2008年07月31日
施設の子の生き方は雑草根性じゃなくエアプランツのようなもの
誰かを救いたい大人となっている子たち
| 送信者 Mariaのストリート通信 |
彼女が付き合った人は、職種を問わず、延々と警察官、ガードマン、陸上自衛隊、海上自衛隊、SPを目指している人、山岳救助隊、はては、探偵、様々な人と付き合ってたそうだ。彼女はそういう、人の命を救う人に惹かれてやまなかったらしい。彼女自身の何かが「救助する人」というキーワードに反応するのも知れない。彼女自身はその道に向かえないけれど、そのような仕事をしている人を支えたい、そういう仕事をする人の安全基地になりたいと言っていた。
でも結婚したのは、人の救助とは何ら関係ない人だった。
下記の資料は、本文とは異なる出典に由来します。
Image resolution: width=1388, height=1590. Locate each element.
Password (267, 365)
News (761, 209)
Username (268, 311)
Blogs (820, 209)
わたしは彼女に、その事についての質問はできなかった。
その一方で、看護師の道を選び、自らが救助者として生きる道を選択する人もいた。わたしは彼女らを見ていて、施設育ちの心の中にある、本当は養護施設で全部育った事は「救助」とは言いきれない面を目の当たりにした気分だった。
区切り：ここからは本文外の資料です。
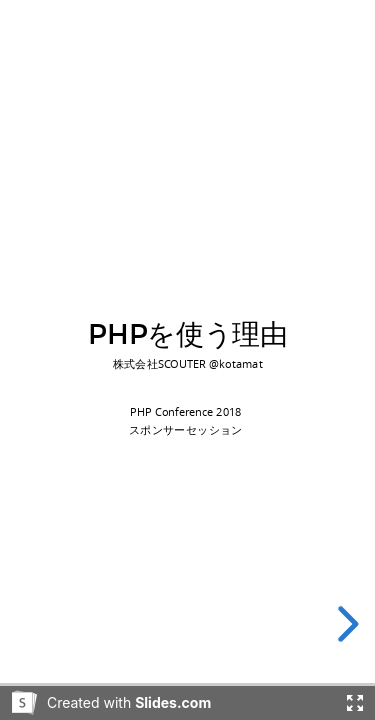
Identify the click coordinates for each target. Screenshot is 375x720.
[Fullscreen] (355, 703)
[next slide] (345, 624)
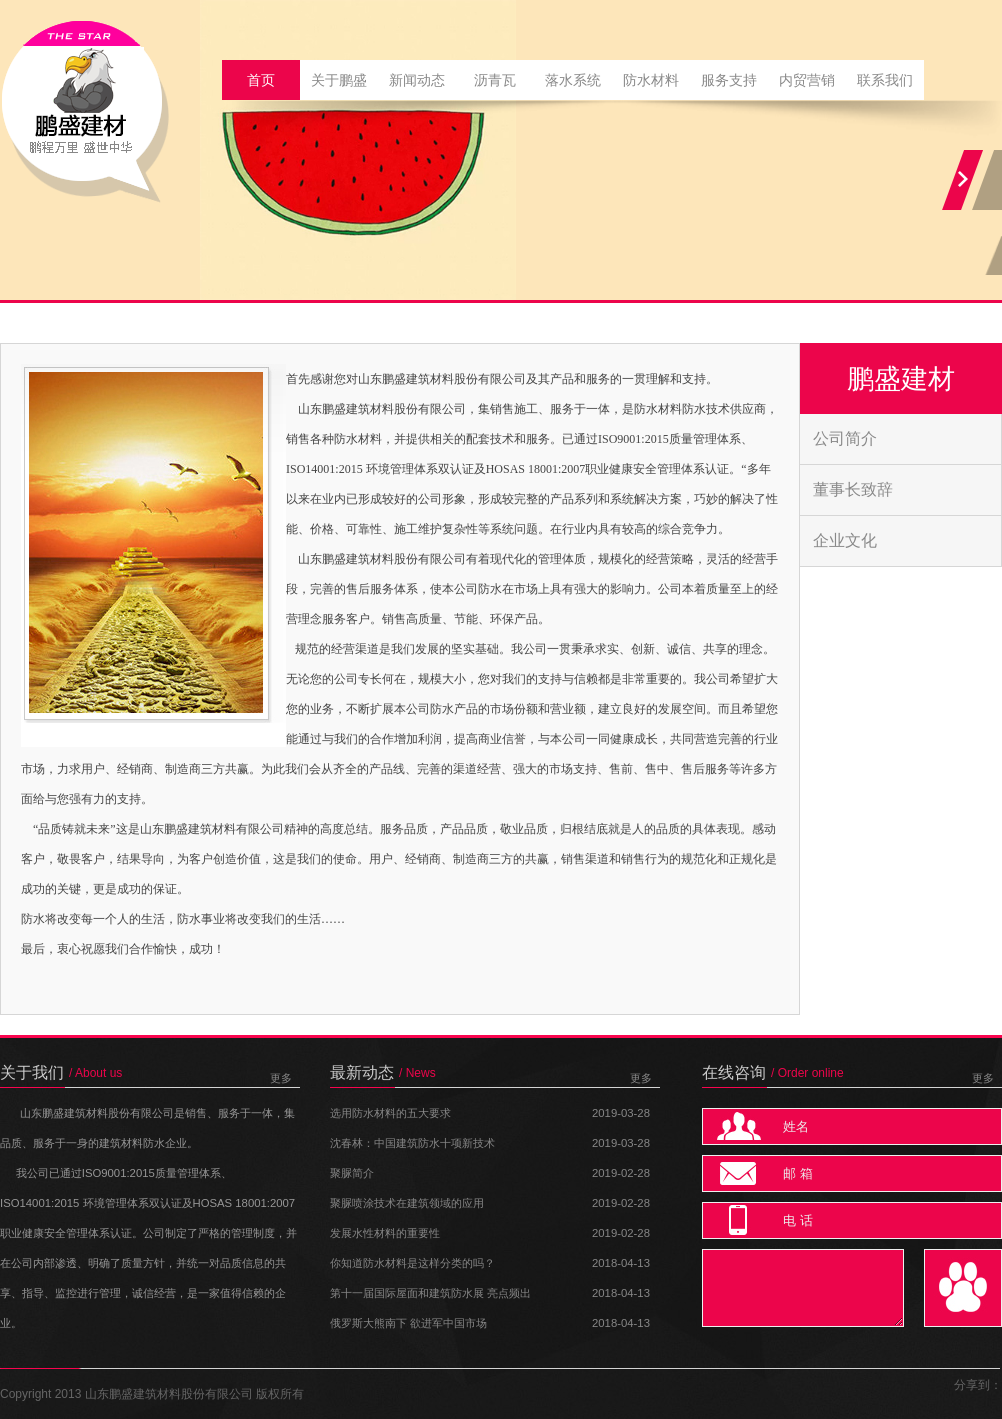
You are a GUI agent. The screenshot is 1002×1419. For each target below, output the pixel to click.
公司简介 (845, 438)
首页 (261, 80)
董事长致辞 (853, 489)
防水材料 (651, 80)
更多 (281, 1078)
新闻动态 (417, 80)
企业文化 (845, 540)
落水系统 (573, 80)
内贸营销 (807, 80)
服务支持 (729, 80)
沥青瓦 (495, 80)
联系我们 (885, 80)
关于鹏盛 (339, 80)
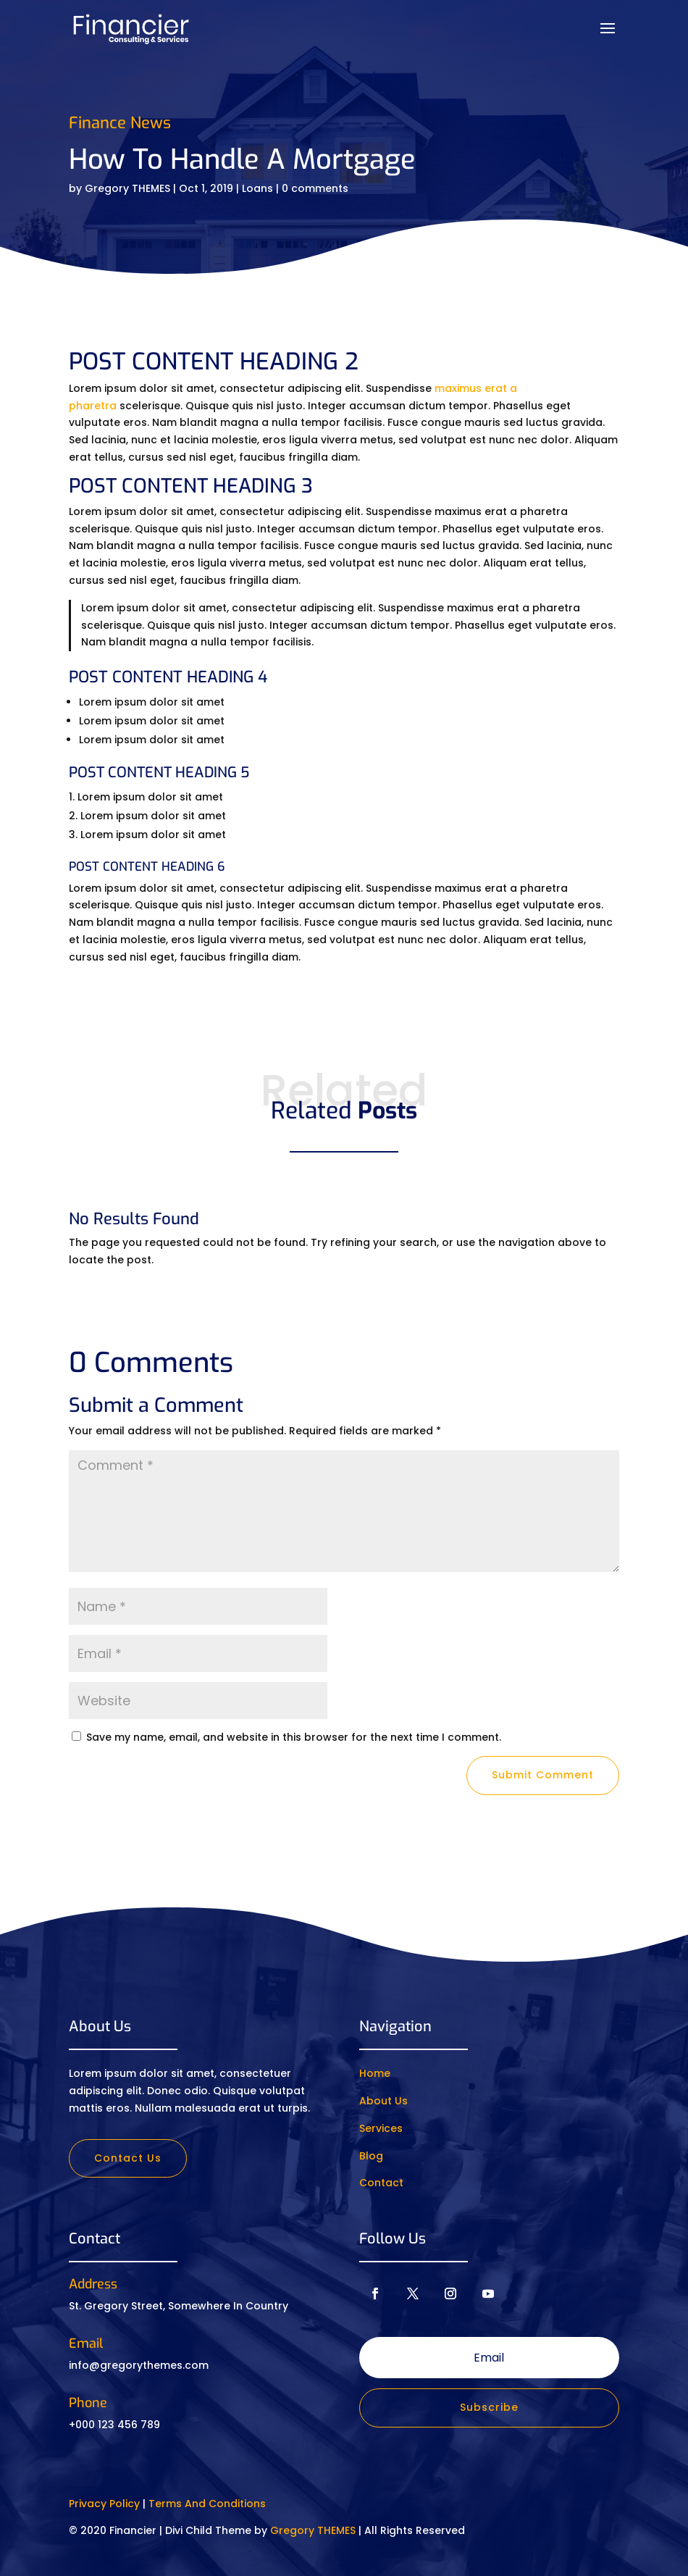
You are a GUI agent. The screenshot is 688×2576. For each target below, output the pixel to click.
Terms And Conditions (207, 2503)
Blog (371, 2156)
彼女は、延々と人を救わずに居られないように見えた。わたしは、生きられない奴は生きられないんだとずっとはき捨ててた。その時、看護師として現場で現実を見ていた彼女は、黙って目をふせていた。これを書いていて、あの目の伏せ方はそうだったんだと気付く・・・。
保護された子たちのその後
わたしは散々「保護」されたと言われてきた。施設に入れない子がいる中で保護されて安全を手に入れたと大人【当時の職員】たちから怒りを向けられたと想像している。
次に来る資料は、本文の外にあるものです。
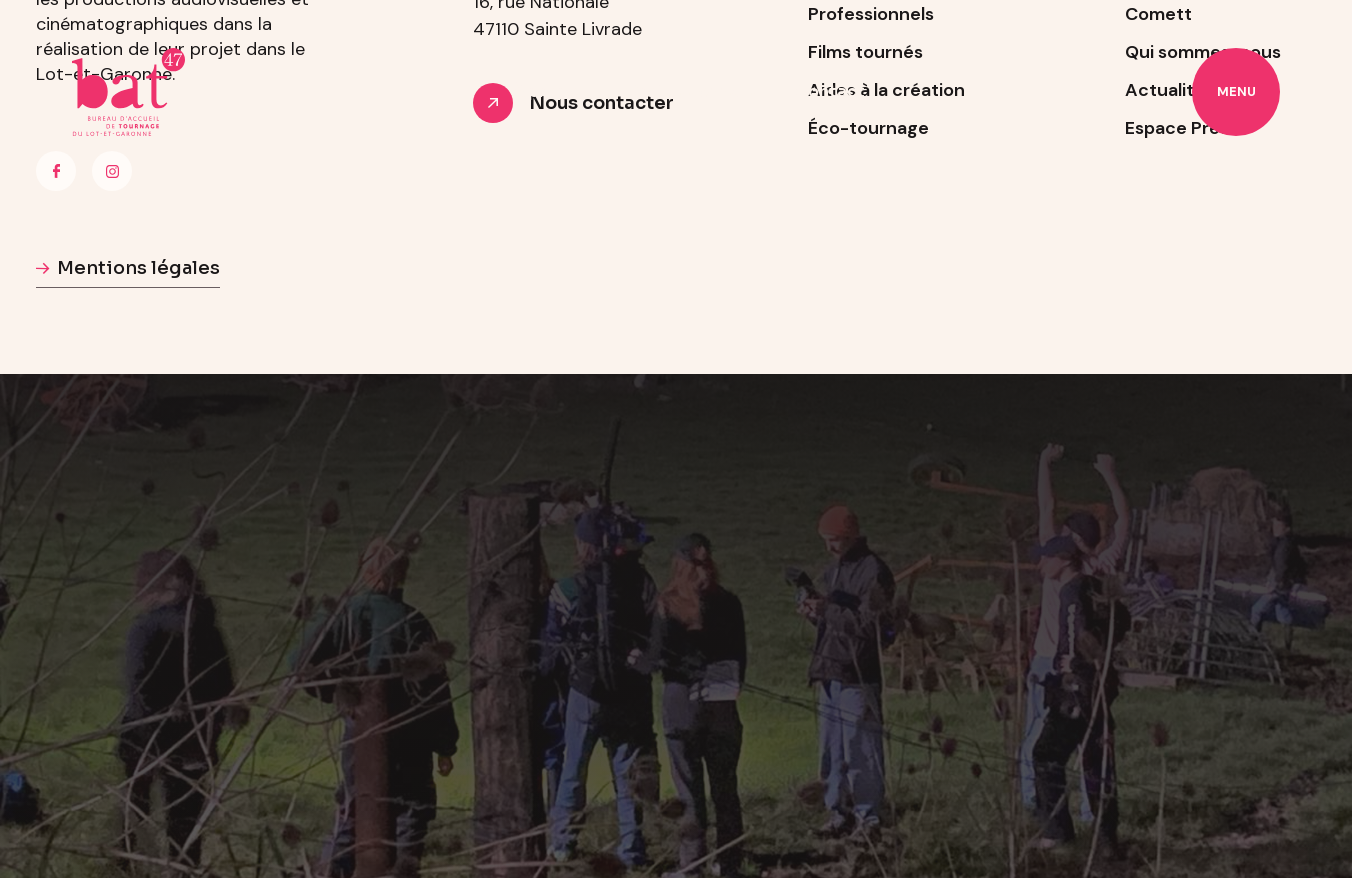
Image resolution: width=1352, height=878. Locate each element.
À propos (550, 91)
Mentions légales (138, 268)
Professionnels (691, 91)
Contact (830, 91)
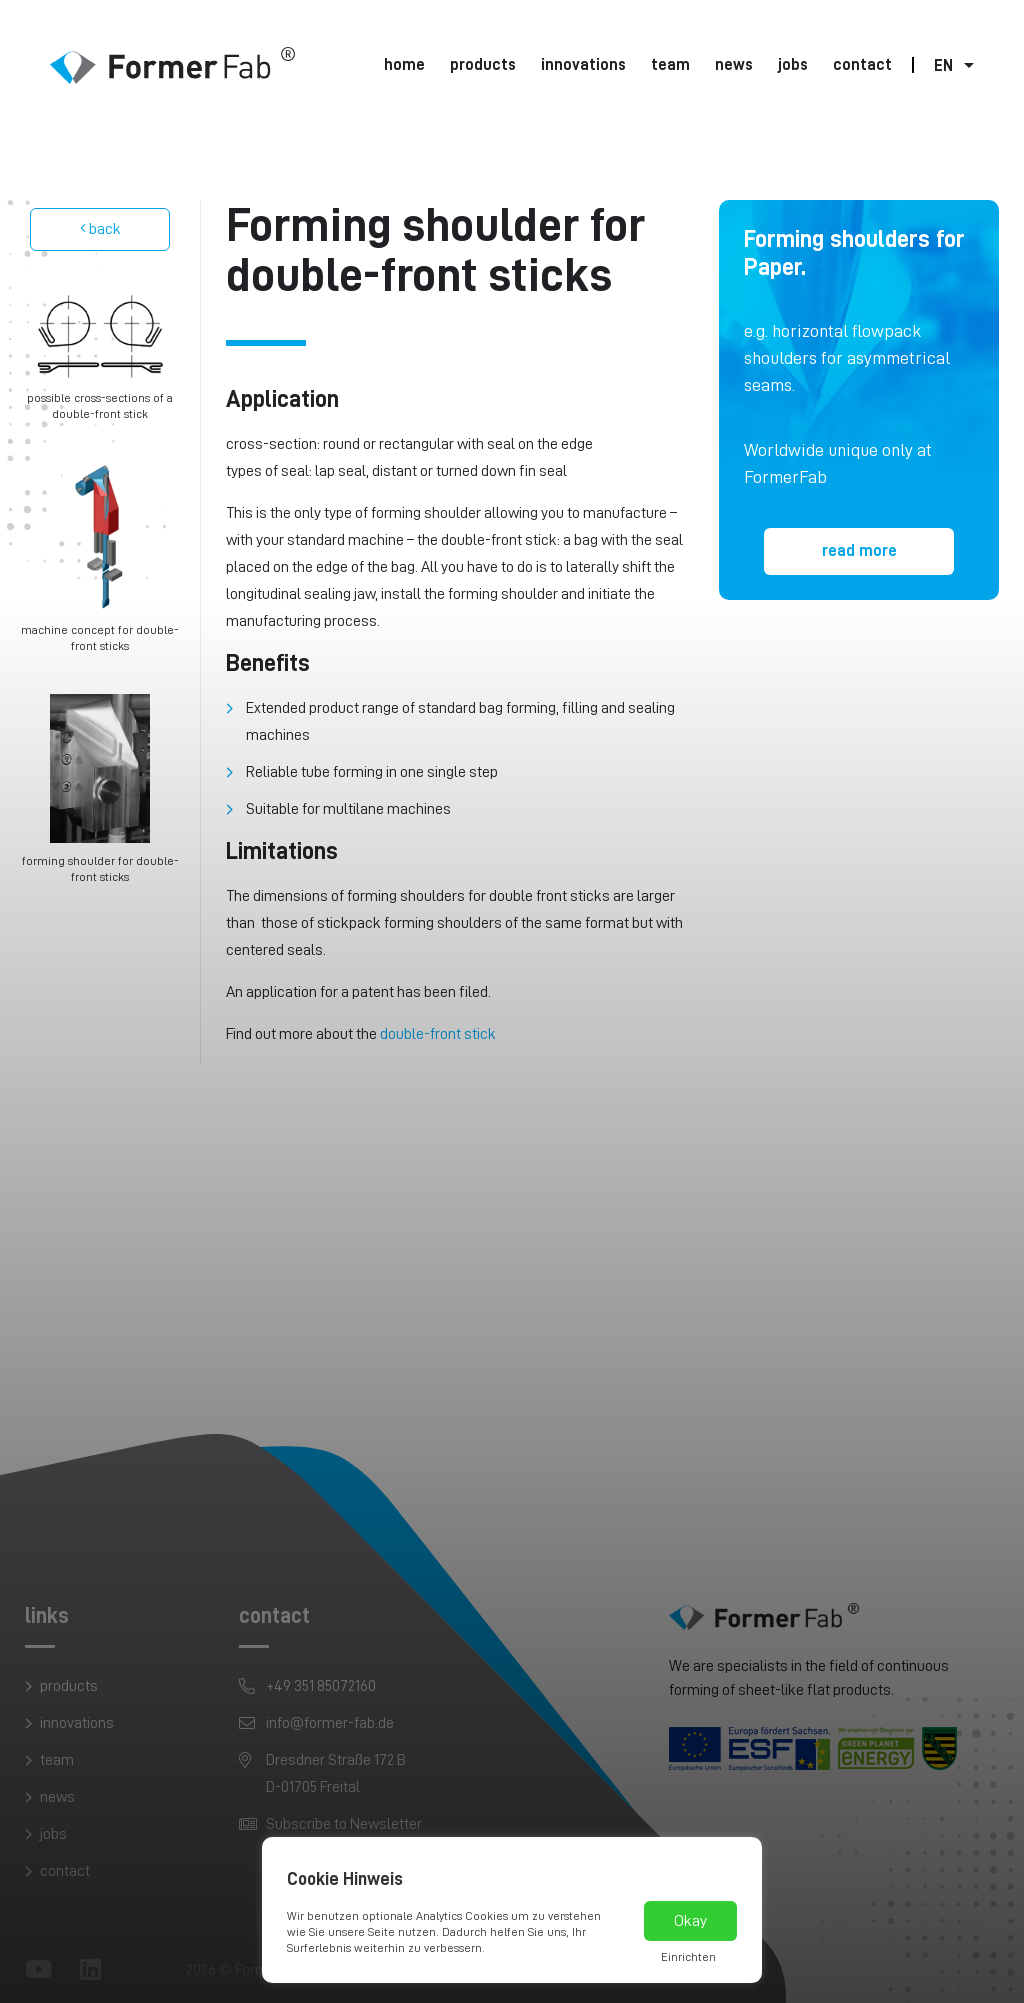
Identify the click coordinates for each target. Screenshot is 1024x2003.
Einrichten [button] (688, 1957)
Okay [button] (690, 1921)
でも、彼女らを見ていてわたしもやはり、救助、保護、助け、救い、祈り、などなどのキーワード未満に思いを託す小さな捨てられた子どもたちの姿が見えるようで、とてもとても悲しくなる事があった。
でも最初は、彼女らがどうして「救助者」に惹かれるのかの理由を確かにわたしも、かつて保護された児童だから・・・と思おうとしたけれど。でも、わたしの感覚はそれを許さない気がした。浮かばれない魂があるから、尚も誰かを救い続けようとする事もあるのではないかと・・・。
救われた筈なのに救い続ける道を選ばずにいられない衝動を持つ他者の姿を見て、今でも時々焦燥感と言いきれない心理的重力を感じる。
そんな風に、ジトーッと、小さな子が真に救われるとはなんぞや?と考えている時に
まず当然安全帯域にいる夫が「ごはんまだ?」と、のほほんと聞いてくる時、無意識のチャンネルを切り替えなくちゃいけなくて我に帰る。
それでも、夫を見ていると、何か一つの答えを見つけた気がする。誰も居ない一生懸命すぎる施設の子の観念的なもの、思想的なものが、過去に子どもとして当然のように獲得してきたモノを前にすると、施設の子のハリボテのような強さも風前のともしびのように感じられて・・・これもまた心もとなくなる。本当に強いのは権利を身に付けている夫なのかも・・・。
施設の子は雑草じゃなくて、むしろエアプランツ
親から捨てられた子を「雑草のようにたくましい」と表現される事が多いけれど、わたしはそれはどうかな?と思う。施設の子は大地に根を下ろせないから、どっちかというと「エアプランツ」じゃないかと思う。つまり空気中の水分だけで生きてる緑の植物なんだけれどね・・・。根を下ろす場所がないというカンジなのだ。
家庭で夫が身に付けた彼が当然とする権利を、懸命に勝ち取らなくちゃいけない施設の子ども達。わたしはもちろん妻として彼にできる限りの事を提供したいけれど・・・、ノウハウ以上の、もっと気持ちの部分で伝えることに困難を覚える。
救われて尚、救助、救い、に気持ちが止まらないという事、たんに人助けが好きなだけなのか?と自問自答してしまう。サラリーマンは穏やかでいいけれど緊張感がいまいちと感じる。そして支えがいがないと思ったり・・・。わたしも変な奴だ。
こういう種類の事も整理しといた方がいいと思ったので書いておこう。
追記
Mariaに至っては、
「Leiちゃん、水草よ、川に流れていくのよ」
「いえ、浮き草よ!」
と、互いに「根の無さそうな草の選定」に余念がなく・・・それもまたそれで、なんと言うか・・・。